Mentre gli “Azzurri di Spalletti”, ennesima pagina nera calcistica della storia del Paese, chiudono le valigie e si avviano all’aeroporto, al grido - che sa di nemesi - di «Ce ne andiamo da Berlino», continuo a ripensare a Mosciano.
Anzi: al Convento dei Sette Fratelli.
No, non sto pensando di prendere i voti, per affogare il dispiacere dell’elvetica eliminazione… anche se immagino che una scelta del genere potrebbe non dispiacere ai miei haters, ma sto pensando alla serata di venerdì, quando il chiostro del Convento moscianese ha ospitato la prima serata della terza edizione di “Communitas Cogitationis”, la bella rassegna di momenti culturali inventata da Andrea Castagna e Mirko Rossi.
Venerdì, in quel chiostro, c’era infatti Riccardo Cucchi, uno tra i più conosciuti giornalisti sportivi italiani.
Uno che di calcio, senza alcun dubbio, ne sa più di me e di tutti i miei haters messi insieme.
Non starò qui a ricordare il suo curriculum (se vi interessa, leggetevelo QUI), perché voglio subito tornare alle sue parole, quelle che ventiquattro ore prima di Italia - Svizzera, hanno spiegato con la facile evidenza dei fatti veri, quali siano le ragioni profonde della figuraccia italica agli Europei.

**Dati memorizzati**.
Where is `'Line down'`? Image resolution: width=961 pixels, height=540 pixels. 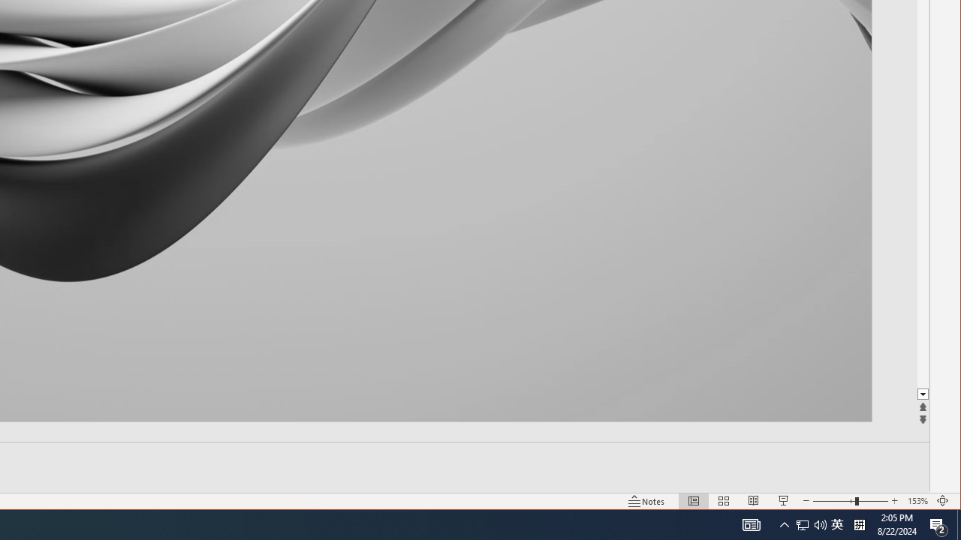 'Line down' is located at coordinates (922, 394).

**Le consegne**.
A. Riporta senza alcuna modifica il brano del testo sulla serata con Riccardo Cucchi a partire da "Anzi: al Convento" e proseguendo fino a "giornalisti sportivi italiani." compreso.
B. Riprendi il testo sulla serata con Riccardo Cucchi dal punto in cui si interrompe.

**Risultati delle consegne**.
A.
Anzi: al Convento dei Sette Fratelli.
No, non sto pensando di prendere i voti, per affogare il dispiacere dell’elvetica eliminazione… anche se immagino che una scelta del genere potrebbe non dispiacere ai miei haters, ma sto pensando alla serata di venerdì, quando il chiostro del Convento moscianese ha ospitato la prima serata della terza edizione di “Communitas Cogitationis”, la bella rassegna di momenti culturali inventata da Andrea Castagna e Mirko Rossi.
Venerdì, in quel chiostro, c’era infatti Riccardo Cucchi, uno tra i più conosciuti giornalisti sportivi italiani.

B.
Che - voglio dirlo a beneficio delle facili esasperazioni dell’era social - non è affatto la “Peggiore pagina del calcio italiano”, come ho sentito dire ieri sera in tv, perché ne abbiamo lette altre, e anche di recente.
Basti ricordare, che quello che un tempo era il Paese caro ad “eupalla” (Gioânn, perdonami), ha dovuto guardare gli ultimi due mondiali senza l’emozione del poter tifare per gli Azzurri, circostanza che continua a confermare, nella mia valutazione, quanto la vittoria dell’ultimo Europeo fosse in realtà solo un’incomprensibile coincidenza cosmica, un mix di culo e di errori altrui, perché anche la “Nazionale di Mancini” giocava male e senza “palle”.
Però, vinse.
E chi vince ha sempre ragione… fino a quando, da “Campione d’Europa”, non ti cacciano dai Mondiali, perché a quel punto si scopre il valore vero di quella squadra.
Ho divagato, tra memorie breriane e dolori recenti, torniamo a Mosciano.
Dove Riccardo Cucchi, nel suo raccontare come e quanto il calcio si sia snaturato, e dall’essere produttore di passione sia diventato macchina da soldi, fino ad arrivare a spiegare la ragione prima della miserrima figura di ieri sera.
L’odore degli oratori.
Sì, l’odore degli oratori, quel misto di incenso e sudore che avevano i campetti, nei quali tutti noi siamo andati a giocare, perché solo lì, in quei ritagli di sterrato (o, peggio: di pozzolana) dietro le chiese, c’erano gli oggetti del desiderio di ogni ragazzino: le porte.
Pur di avere il diritto di segnare un gol in una porta che non avesse una traversa immaginaria, calcolata ad occhio sulla base dell’altezza del portiere, eravamo addirittura disposti a servire messa, come faceva Cucchi, o a sorbire interminabili lezioni di catechismo, come facevo io.
In realtà, confesso, lo facevo anche perché a fine catechismo, nella parrocchia romana di Sant’Agnese, ci offrivano un indimenticabile maritozzo.
Torniamo al campetto dell’oratorio.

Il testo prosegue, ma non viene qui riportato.